A negativa ocorreu em um contexto pré-eleitoral, considerando o risco de instrumentalização por parte do candidato do PL.
Reportagem do Washington Post informou que o governo Trump pretendia enviar representantes ao Brasil para questionar a integridade das urnas eletrônicas.
O TSE convocou diplomatas de diversos países, incluindo os EUA, para uma reunião em 17 de agosto sobre o funcionamento das urnas eletrônicas.
A iniciativa visa defender as urnas como um 'patrimônio do povo brasileiro' e foi destacada pelo presidente do TSE, ministro Kássio Nunes Marques.
O Itamaraty negou vistos a dois funcionários americanos que pretendiam discutir liberdade de expressão nas eleições, citando riscos de instrumentalização política.
A Federação Brasil Esperança (PT, PC do B e PV) protocolou uma representação no TSE contra Flávio Bolsonaro e outros por desinformação sobre a segurança das urnas eletrônicas.
Os partidos alegam que as ações de Flávio e outros membros estão minando a credibilidade do sistema eleitoral e pedem a remoção de conteúdos nas redes sociais.
Em resposta, Flávio nega irregularidades e afirma que apenas destacou documentos públicos sobre suspeitas em eleições na Venezuela.

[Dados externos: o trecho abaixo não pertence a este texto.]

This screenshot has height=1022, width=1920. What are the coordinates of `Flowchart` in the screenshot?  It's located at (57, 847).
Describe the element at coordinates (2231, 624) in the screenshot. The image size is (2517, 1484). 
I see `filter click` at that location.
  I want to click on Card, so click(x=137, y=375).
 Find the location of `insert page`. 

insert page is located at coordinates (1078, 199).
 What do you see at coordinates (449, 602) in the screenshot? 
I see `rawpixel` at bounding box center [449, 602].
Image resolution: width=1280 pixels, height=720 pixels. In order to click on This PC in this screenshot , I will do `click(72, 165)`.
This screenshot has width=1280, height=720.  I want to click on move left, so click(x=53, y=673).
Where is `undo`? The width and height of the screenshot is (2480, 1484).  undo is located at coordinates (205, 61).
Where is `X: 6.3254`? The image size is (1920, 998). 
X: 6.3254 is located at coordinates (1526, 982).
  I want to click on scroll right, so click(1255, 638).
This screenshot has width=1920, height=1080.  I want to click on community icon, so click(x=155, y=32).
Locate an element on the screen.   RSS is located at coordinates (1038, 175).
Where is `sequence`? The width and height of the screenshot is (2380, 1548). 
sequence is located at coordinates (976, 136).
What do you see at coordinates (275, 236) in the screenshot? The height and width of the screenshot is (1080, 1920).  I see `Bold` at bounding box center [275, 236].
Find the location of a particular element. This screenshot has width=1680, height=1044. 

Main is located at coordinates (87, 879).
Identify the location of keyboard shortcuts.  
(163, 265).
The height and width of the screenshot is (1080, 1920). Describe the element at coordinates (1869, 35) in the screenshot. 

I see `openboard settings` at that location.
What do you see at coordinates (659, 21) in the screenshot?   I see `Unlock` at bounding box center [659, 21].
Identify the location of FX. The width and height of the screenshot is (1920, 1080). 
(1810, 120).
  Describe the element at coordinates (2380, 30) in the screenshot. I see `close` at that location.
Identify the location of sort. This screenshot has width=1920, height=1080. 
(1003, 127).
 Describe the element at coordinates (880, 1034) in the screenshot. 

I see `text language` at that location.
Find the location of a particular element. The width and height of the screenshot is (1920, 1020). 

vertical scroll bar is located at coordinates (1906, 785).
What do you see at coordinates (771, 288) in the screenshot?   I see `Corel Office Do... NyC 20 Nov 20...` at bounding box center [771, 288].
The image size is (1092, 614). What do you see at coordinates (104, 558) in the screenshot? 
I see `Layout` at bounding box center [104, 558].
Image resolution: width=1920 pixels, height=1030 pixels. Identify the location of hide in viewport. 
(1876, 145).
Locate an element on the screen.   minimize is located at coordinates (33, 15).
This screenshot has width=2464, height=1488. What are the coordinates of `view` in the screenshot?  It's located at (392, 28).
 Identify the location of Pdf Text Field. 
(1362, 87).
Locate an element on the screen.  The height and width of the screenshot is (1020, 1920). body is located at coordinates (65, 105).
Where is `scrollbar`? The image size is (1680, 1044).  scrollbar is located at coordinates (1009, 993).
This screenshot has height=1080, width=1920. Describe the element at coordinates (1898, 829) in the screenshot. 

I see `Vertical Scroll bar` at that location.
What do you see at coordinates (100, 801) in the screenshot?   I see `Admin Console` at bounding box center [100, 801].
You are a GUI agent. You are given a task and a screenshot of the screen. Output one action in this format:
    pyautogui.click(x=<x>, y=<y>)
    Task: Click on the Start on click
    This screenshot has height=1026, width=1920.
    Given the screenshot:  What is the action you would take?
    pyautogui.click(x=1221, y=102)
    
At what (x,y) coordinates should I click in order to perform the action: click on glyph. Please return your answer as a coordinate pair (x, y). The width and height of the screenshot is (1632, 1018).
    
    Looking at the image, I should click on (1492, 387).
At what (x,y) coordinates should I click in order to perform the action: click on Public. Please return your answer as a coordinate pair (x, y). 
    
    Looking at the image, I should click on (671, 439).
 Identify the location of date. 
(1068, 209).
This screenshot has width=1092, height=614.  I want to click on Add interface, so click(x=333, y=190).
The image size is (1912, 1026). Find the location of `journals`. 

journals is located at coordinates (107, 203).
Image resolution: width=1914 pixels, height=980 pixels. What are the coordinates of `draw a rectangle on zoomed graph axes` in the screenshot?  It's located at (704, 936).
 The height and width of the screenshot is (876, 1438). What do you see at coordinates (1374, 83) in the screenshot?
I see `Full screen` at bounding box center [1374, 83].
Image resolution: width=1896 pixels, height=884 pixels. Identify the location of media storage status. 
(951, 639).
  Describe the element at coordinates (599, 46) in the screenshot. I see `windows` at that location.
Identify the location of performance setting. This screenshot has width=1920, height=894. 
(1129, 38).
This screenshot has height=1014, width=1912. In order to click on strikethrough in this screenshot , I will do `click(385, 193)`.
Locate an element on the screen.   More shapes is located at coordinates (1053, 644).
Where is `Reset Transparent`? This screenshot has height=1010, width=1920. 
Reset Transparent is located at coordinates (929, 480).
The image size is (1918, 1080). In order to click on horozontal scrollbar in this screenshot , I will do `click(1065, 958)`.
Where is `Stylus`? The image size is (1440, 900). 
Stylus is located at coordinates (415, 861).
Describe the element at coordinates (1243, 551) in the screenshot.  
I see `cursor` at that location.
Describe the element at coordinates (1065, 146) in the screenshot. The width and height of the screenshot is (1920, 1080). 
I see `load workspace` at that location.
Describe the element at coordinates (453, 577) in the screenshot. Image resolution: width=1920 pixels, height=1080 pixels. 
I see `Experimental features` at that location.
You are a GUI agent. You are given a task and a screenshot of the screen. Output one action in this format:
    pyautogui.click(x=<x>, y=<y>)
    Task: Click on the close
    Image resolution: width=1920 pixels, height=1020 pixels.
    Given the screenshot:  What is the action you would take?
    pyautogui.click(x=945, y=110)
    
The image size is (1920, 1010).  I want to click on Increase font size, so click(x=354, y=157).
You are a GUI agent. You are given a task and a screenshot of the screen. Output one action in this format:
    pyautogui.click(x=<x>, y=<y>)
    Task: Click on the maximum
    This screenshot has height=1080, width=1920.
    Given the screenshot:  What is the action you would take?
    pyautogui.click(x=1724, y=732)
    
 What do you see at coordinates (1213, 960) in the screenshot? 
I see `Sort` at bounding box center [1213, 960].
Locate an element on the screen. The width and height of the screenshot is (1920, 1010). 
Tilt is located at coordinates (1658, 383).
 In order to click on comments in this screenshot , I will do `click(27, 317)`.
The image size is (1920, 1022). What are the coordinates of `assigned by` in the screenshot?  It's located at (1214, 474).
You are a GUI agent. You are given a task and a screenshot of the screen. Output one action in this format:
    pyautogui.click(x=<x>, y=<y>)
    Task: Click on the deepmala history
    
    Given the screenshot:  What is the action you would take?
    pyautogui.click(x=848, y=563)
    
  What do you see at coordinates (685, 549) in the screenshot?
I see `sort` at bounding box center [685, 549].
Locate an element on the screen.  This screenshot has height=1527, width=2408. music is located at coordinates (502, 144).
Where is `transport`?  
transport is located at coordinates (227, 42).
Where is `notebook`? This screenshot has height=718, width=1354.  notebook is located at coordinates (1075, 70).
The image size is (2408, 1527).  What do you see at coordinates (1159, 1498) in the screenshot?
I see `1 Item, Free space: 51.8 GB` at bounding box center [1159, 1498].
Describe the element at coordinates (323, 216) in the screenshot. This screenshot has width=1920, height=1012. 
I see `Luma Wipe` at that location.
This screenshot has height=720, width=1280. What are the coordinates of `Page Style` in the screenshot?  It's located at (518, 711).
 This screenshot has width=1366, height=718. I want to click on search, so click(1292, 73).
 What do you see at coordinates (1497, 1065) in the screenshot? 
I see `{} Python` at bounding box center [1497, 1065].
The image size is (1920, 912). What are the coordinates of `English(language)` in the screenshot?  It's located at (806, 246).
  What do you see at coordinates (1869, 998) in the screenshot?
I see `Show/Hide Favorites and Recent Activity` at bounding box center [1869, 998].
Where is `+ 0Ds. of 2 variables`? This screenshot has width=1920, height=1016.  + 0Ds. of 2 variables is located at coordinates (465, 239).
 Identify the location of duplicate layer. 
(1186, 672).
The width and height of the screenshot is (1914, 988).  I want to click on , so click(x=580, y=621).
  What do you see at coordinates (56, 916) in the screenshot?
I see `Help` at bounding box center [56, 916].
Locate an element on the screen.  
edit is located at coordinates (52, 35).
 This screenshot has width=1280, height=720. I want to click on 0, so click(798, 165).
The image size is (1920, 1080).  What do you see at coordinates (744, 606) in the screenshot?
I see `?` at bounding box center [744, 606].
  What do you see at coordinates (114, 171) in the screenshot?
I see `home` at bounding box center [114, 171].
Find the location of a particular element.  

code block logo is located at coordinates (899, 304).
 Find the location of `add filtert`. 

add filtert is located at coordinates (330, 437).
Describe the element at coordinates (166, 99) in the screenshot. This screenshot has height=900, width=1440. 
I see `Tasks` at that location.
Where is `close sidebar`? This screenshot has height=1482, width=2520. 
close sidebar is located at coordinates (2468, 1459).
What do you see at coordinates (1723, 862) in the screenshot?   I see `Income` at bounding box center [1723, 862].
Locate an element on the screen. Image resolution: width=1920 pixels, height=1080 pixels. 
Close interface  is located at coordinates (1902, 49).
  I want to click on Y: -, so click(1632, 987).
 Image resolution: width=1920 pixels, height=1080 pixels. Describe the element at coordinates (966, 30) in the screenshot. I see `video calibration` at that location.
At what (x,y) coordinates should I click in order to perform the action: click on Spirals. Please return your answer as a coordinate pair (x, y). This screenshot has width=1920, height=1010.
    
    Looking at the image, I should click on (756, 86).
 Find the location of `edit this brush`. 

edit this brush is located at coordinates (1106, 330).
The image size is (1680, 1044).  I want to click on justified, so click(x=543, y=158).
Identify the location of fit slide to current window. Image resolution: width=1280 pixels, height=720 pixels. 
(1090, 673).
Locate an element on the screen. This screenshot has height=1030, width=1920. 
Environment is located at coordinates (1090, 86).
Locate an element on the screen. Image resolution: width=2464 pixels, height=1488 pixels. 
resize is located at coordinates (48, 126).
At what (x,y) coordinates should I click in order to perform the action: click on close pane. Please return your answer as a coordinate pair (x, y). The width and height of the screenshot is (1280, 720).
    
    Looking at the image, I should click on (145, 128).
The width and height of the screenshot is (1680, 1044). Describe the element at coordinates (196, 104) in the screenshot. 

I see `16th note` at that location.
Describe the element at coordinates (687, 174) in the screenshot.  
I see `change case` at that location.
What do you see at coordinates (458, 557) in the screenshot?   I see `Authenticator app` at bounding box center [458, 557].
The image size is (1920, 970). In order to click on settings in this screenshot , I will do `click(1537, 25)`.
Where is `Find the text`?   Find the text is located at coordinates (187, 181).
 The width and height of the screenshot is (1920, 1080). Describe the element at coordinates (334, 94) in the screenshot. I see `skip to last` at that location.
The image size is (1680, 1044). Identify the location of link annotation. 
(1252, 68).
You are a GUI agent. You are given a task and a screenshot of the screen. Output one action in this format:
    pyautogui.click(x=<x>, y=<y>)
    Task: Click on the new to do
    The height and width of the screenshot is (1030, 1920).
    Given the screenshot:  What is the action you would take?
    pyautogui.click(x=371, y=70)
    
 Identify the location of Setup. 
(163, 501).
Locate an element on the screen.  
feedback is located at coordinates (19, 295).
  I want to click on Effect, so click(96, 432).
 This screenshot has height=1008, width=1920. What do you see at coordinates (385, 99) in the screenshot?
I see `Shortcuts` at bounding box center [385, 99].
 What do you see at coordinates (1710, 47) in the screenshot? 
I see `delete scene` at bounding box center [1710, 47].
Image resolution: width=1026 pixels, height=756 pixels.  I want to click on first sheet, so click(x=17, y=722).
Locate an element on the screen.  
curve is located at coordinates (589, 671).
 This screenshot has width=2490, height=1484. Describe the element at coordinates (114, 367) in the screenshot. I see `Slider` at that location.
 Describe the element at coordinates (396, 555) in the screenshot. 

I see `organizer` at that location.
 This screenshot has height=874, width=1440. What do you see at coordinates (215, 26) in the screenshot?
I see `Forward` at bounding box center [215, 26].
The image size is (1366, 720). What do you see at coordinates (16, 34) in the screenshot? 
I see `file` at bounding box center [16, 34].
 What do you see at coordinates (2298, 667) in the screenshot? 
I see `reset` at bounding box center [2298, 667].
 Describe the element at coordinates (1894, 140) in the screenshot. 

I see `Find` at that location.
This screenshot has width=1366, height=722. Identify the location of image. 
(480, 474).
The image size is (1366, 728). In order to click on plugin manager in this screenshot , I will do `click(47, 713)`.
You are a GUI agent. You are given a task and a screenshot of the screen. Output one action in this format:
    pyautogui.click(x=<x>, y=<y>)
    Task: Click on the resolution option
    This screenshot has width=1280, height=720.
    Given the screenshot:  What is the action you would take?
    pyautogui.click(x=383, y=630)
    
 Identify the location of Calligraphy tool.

O PT, junto com PV e PCdoB, entrou com uma ação no TSE contra Flávio Bolsonaro, acusando-o de disseminar informações falsas sobre urnas eletrônicas.
A ação pede a remoção de conteúdos falsos, a aplicação de uma multa de R$ 30 mil e a proibição de propagação de desinformação relacionada às urnas brasileiras.
A declaração de Flávio associando urnas brasileiras a um documento da CIA sobre as urnas venezuelanas já foi desmentida pelo TSE, que afirma que as urnas do Brasil foram desenvolvidas pela Justiça Eleitoral.
Flávio Bolsonaro, durante reunião com diplomatas, atacou as urnas eletrônicas, fazendo alegações já desmentidas pelo TSE.
O TSE reafirmou que as urnas eletrônicas não são fornecidas pela empresa venezuelana Smartmatic e que todo o sistema é gerido pela Justiça Eleitoral.
Apesar de não questionar a integridade do sistema, Flávio fez um apelo para que mais observadores internacionais sejam enviados para as eleições brasileiras.